Court of Appeals
of the State of Georgia
ATLANTA,____________________
August 08, 2019
The Court of Appeals hereby passes the following order:
A20A0031. MARTHA JACKSON v. GEORGIA DEPARTMENT OF
TRANSPORTATION.
Martha Jackson filed a complaint against the Georgia Department of
Transportation (“GDOT”), Reeves Construction Company, Inc. (“Reeves
Construction”), and three unidentified individuals (“John Doe I, John Doe II, and
John Doe III”), for injuries she sustained when she fell into a storm drain.

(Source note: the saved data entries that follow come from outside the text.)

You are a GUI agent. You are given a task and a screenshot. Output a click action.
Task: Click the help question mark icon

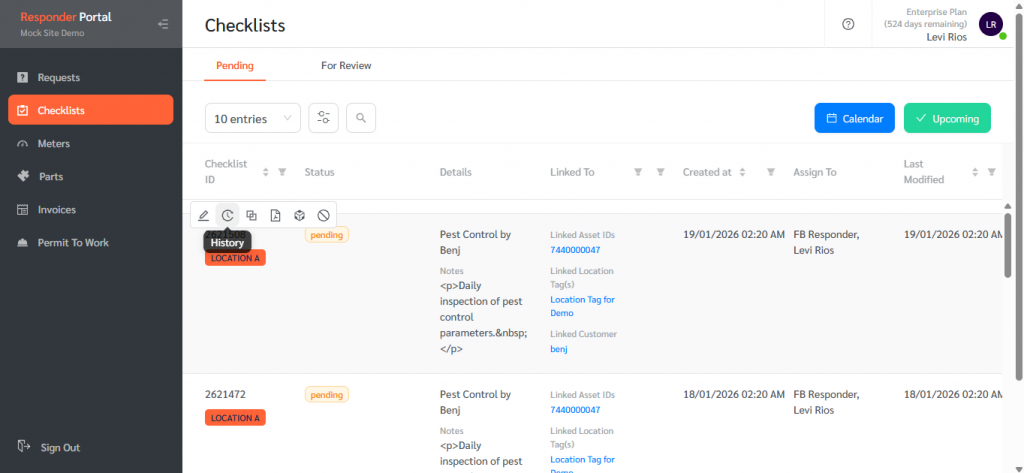[849, 25]
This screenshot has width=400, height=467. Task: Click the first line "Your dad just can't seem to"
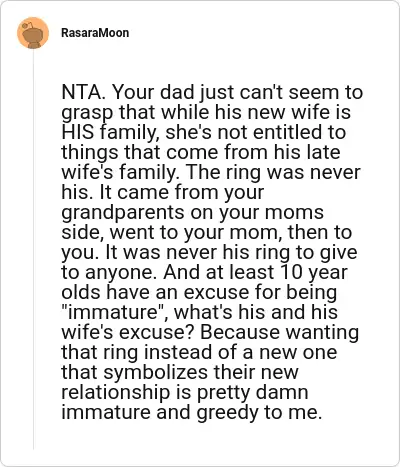pyautogui.click(x=237, y=92)
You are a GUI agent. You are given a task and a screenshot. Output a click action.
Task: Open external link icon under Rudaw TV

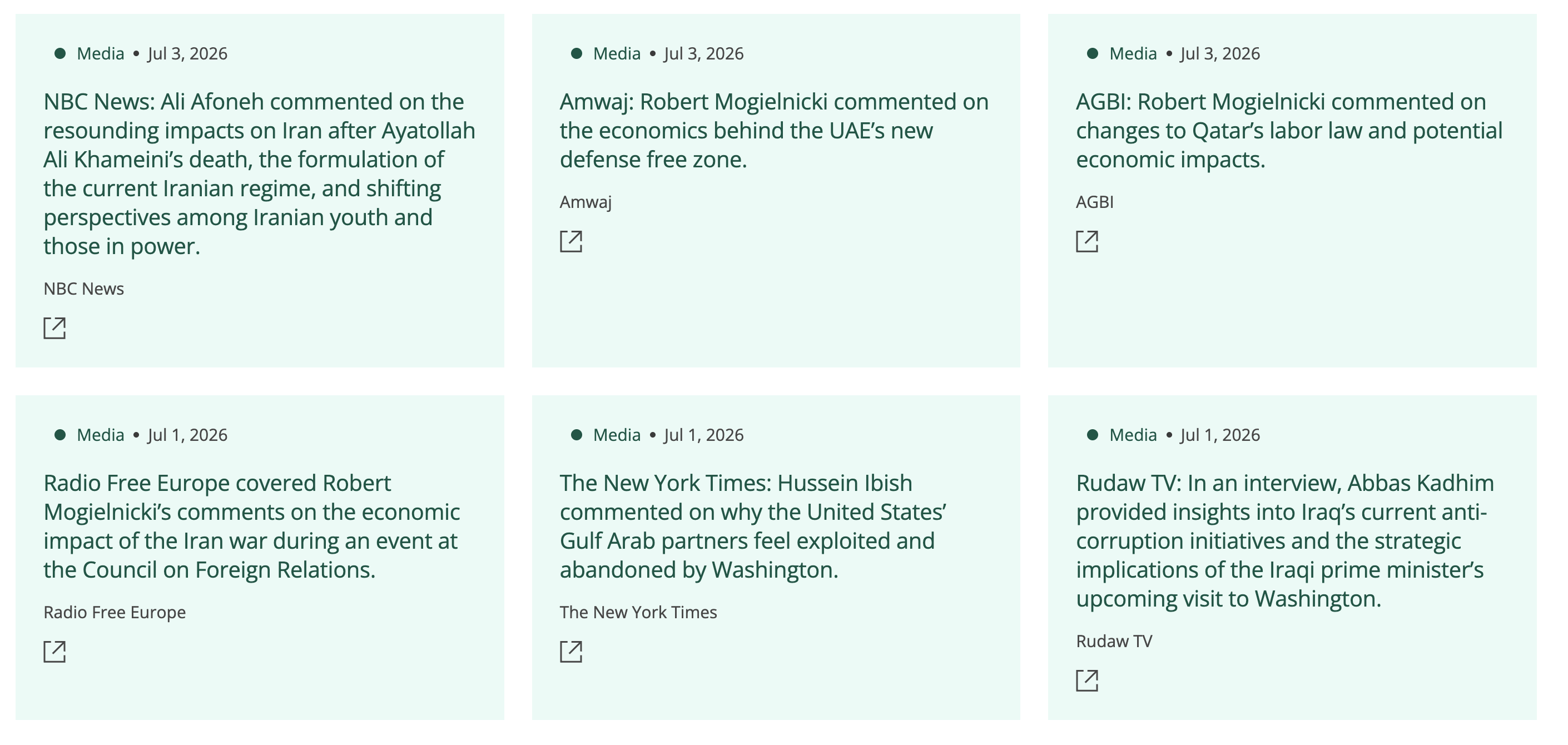pyautogui.click(x=1087, y=681)
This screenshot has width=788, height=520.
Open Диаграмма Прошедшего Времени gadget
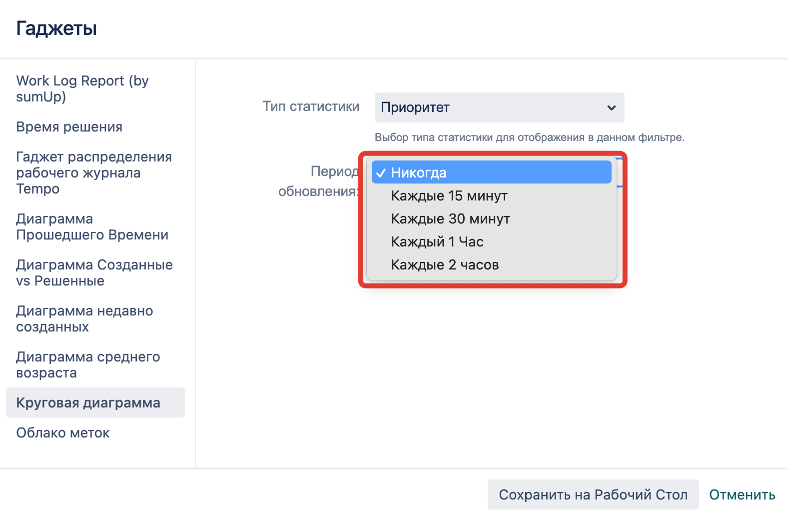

She
asserted a claim for negligence, and claims for negligent hiring, training, and
supervision, against each defendant.1 The trial court granted Reeves Construction’s
motion for summary judgment and dismissed Jackson’s case against it with prejudice.
The court later granted GDOT’s motion to dismiss finding that GDOT had not waived
its sovereign immunity. Jackson filed a timely notice of appeal seeking review of the
trial court’s grant of GDOT’s motion to dismiss.
“In a case involving multiple parties or multiple claims, a decision adjudicating
fewer than all the claims or the rights and liabilities of less than all the parties is not
a final judgment.” (Punctuation omitted.) Johnson v. Hosp. Corp. of America, 192 Ga.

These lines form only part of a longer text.